### Description of the task
Working from the listing below, set down every line exactly.
- - -
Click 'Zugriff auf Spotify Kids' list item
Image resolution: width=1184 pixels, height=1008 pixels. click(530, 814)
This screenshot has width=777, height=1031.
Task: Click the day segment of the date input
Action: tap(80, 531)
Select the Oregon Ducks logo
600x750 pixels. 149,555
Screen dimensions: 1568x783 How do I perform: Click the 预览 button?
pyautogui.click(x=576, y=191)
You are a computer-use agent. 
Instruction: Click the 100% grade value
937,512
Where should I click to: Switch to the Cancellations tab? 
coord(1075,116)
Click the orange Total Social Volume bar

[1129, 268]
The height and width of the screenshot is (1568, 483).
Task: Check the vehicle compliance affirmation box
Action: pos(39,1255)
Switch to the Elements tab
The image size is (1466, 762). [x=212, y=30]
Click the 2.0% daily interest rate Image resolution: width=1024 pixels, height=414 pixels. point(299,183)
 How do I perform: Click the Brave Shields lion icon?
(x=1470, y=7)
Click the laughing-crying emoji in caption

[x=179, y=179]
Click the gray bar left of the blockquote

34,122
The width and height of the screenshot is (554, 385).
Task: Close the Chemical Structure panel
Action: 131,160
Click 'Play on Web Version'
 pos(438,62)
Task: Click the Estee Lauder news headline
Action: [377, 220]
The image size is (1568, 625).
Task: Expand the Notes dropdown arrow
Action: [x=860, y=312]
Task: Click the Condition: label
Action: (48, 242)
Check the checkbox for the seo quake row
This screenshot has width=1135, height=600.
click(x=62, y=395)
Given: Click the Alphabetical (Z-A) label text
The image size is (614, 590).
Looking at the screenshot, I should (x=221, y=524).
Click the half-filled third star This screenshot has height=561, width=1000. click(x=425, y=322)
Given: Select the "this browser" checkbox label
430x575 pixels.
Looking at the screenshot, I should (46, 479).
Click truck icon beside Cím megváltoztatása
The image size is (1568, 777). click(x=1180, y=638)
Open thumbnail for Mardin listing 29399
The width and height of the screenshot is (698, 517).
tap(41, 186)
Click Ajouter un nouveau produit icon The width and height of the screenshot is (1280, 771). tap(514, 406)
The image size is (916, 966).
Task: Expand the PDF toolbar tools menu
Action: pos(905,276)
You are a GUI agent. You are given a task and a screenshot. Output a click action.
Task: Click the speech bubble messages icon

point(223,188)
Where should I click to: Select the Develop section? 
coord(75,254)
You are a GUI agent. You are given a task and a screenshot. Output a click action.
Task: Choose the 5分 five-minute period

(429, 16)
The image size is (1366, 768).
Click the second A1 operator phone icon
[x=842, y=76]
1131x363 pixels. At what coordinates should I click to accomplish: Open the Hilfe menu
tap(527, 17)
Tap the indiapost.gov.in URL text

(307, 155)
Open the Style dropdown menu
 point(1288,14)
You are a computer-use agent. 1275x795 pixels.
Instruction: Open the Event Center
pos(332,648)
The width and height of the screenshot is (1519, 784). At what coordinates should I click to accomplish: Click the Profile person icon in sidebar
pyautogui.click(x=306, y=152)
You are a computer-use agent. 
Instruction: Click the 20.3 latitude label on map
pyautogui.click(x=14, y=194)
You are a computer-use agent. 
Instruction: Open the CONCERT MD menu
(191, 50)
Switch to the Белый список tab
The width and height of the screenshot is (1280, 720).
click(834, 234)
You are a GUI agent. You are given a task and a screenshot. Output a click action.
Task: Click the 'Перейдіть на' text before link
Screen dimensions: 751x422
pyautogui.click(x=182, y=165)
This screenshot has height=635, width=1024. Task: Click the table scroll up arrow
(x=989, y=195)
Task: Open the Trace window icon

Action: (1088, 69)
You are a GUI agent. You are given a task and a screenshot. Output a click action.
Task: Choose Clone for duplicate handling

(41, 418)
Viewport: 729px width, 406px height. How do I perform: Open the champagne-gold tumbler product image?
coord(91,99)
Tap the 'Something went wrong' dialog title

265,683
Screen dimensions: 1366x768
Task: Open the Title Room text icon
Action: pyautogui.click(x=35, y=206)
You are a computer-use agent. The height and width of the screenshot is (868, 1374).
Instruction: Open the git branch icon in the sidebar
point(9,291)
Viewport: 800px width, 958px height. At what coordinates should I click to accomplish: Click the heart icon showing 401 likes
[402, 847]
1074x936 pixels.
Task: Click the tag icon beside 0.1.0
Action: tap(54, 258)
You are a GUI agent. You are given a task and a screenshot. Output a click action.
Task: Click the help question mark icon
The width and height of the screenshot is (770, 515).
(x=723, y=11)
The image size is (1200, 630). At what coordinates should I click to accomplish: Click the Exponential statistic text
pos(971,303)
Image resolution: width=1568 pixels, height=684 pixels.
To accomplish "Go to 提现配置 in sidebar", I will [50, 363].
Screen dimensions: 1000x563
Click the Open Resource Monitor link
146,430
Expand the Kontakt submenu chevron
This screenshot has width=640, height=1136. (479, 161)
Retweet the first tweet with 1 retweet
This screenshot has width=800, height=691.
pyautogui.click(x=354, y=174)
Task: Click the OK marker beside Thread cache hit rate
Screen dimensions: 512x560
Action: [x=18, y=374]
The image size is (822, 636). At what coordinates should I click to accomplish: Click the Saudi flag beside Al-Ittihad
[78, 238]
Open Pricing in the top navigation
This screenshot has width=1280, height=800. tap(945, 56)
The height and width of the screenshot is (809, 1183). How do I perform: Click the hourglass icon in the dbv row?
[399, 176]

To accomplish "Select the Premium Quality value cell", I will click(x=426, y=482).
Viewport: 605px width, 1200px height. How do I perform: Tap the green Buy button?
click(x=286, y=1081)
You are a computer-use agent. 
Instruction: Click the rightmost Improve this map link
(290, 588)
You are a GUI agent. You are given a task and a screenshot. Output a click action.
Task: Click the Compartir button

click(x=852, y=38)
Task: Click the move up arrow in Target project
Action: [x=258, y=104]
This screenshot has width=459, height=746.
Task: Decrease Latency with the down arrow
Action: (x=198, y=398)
- - -
### Task solution
Click 'Zugriff auf Spotify Kids' list item
Image resolution: width=1184 pixels, height=1008 pixels. click(530, 814)
This screenshot has width=777, height=1031.
Task: Click the day segment of the date input
Action: tap(80, 531)
Select the Oregon Ducks logo
600x750 pixels. 149,555
Screen dimensions: 1568x783 How do I perform: Click the 预览 button?
pyautogui.click(x=576, y=191)
You are a computer-use agent. 
Instruction: Click the 100% grade value
937,512
Where should I click to: Switch to the Cancellations tab? 
coord(1075,116)
Click the orange Total Social Volume bar

[1129, 268]
The height and width of the screenshot is (1568, 483).
Task: Check the vehicle compliance affirmation box
Action: pos(39,1255)
Switch to the Elements tab
The image size is (1466, 762). [x=212, y=30]
Click the 2.0% daily interest rate Image resolution: width=1024 pixels, height=414 pixels. point(299,183)
 How do I perform: Click the Brave Shields lion icon?
(x=1470, y=7)
Click the laughing-crying emoji in caption

[x=179, y=179]
Click the gray bar left of the blockquote

34,122
The width and height of the screenshot is (554, 385).
Task: Close the Chemical Structure panel
Action: 131,160
Click 'Play on Web Version'
 pos(438,62)
Task: Click the Estee Lauder news headline
Action: [377, 220]
The image size is (1568, 625).
Task: Expand the Notes dropdown arrow
Action: [x=860, y=312]
Task: Click the Condition: label
Action: (48, 242)
Check the checkbox for the seo quake row
This screenshot has width=1135, height=600.
click(x=62, y=395)
Given: Click the Alphabetical (Z-A) label text
The image size is (614, 590).
Looking at the screenshot, I should (x=221, y=524).
Click the half-filled third star This screenshot has height=561, width=1000. click(x=425, y=322)
Given: Select the "this browser" checkbox label
430x575 pixels.
Looking at the screenshot, I should (46, 479).
Click truck icon beside Cím megváltoztatása
The image size is (1568, 777). click(x=1180, y=638)
Open thumbnail for Mardin listing 29399
The width and height of the screenshot is (698, 517).
tap(41, 186)
Click Ajouter un nouveau produit icon The width and height of the screenshot is (1280, 771). tap(514, 406)
The image size is (916, 966).
Task: Expand the PDF toolbar tools menu
Action: pos(905,276)
You are a GUI agent. You are given a task and a screenshot. Output a click action.
Task: Click the speech bubble messages icon

point(223,188)
Where should I click to: Select the Develop section? 
coord(75,254)
You are a GUI agent. You are given a task and a screenshot. Output a click action.
Task: Choose the 5分 five-minute period

(429, 16)
The image size is (1366, 768).
Click the second A1 operator phone icon
[x=842, y=76]
1131x363 pixels. At what coordinates should I click to accomplish: Open the Hilfe menu
tap(527, 17)
Tap the indiapost.gov.in URL text

(307, 155)
Open the Style dropdown menu
 point(1288,14)
You are a computer-use agent. 1275x795 pixels.
Instruction: Open the Event Center
pos(332,648)
The width and height of the screenshot is (1519, 784). At what coordinates should I click to accomplish: Click the Profile person icon in sidebar
pyautogui.click(x=306, y=152)
You are a computer-use agent. 
Instruction: Click the 20.3 latitude label on map
pyautogui.click(x=14, y=194)
You are a computer-use agent. 
Instruction: Open the CONCERT MD menu
(191, 50)
Switch to the Белый список tab
The width and height of the screenshot is (1280, 720).
click(834, 234)
You are a GUI agent. You are given a task and a screenshot. Output a click action.
Task: Click the 'Перейдіть на' text before link
Screen dimensions: 751x422
pyautogui.click(x=182, y=165)
This screenshot has height=635, width=1024. Task: Click the table scroll up arrow
(x=989, y=195)
Task: Open the Trace window icon

Action: (1088, 69)
You are a GUI agent. You are given a task and a screenshot. Output a click action.
Task: Choose Clone for duplicate handling

(41, 418)
Viewport: 729px width, 406px height. How do I perform: Open the champagne-gold tumbler product image?
coord(91,99)
Tap the 'Something went wrong' dialog title

265,683
Screen dimensions: 1366x768
Task: Open the Title Room text icon
Action: pyautogui.click(x=35, y=206)
You are a computer-use agent. The height and width of the screenshot is (868, 1374).
Instruction: Open the git branch icon in the sidebar
point(9,291)
Viewport: 800px width, 958px height. At what coordinates should I click to accomplish: Click the heart icon showing 401 likes
[402, 847]
1074x936 pixels.
Task: Click the tag icon beside 0.1.0
Action: tap(54, 258)
You are a GUI agent. You are given a task and a screenshot. Output a click action.
Task: Click the help question mark icon
The width and height of the screenshot is (770, 515).
(x=723, y=11)
The image size is (1200, 630). At what coordinates should I click to accomplish: Click the Exponential statistic text
pos(971,303)
Image resolution: width=1568 pixels, height=684 pixels.
To accomplish "Go to 提现配置 in sidebar", I will [50, 363].
Screen dimensions: 1000x563
Click the Open Resource Monitor link
146,430
Expand the Kontakt submenu chevron
This screenshot has width=640, height=1136. (479, 161)
Retweet the first tweet with 1 retweet
This screenshot has width=800, height=691.
pyautogui.click(x=354, y=174)
Task: Click the OK marker beside Thread cache hit rate
Screen dimensions: 512x560
Action: [x=18, y=374]
The image size is (822, 636). At what coordinates should I click to accomplish: Click the Saudi flag beside Al-Ittihad
[78, 238]
Open Pricing in the top navigation
This screenshot has width=1280, height=800. tap(945, 56)
The height and width of the screenshot is (809, 1183). How do I perform: Click the hourglass icon in the dbv row?
[399, 176]

To accomplish "Select the Premium Quality value cell", I will click(x=426, y=482).
Viewport: 605px width, 1200px height. How do I perform: Tap the green Buy button?
click(x=286, y=1081)
You are a computer-use agent. 
Instruction: Click the rightmost Improve this map link
(290, 588)
You are a GUI agent. You are given a task and a screenshot. Output a click action.
Task: Click the Compartir button

click(x=852, y=38)
Task: Click the move up arrow in Target project
Action: [x=258, y=104]
This screenshot has width=459, height=746.
Task: Decrease Latency with the down arrow
Action: (x=198, y=398)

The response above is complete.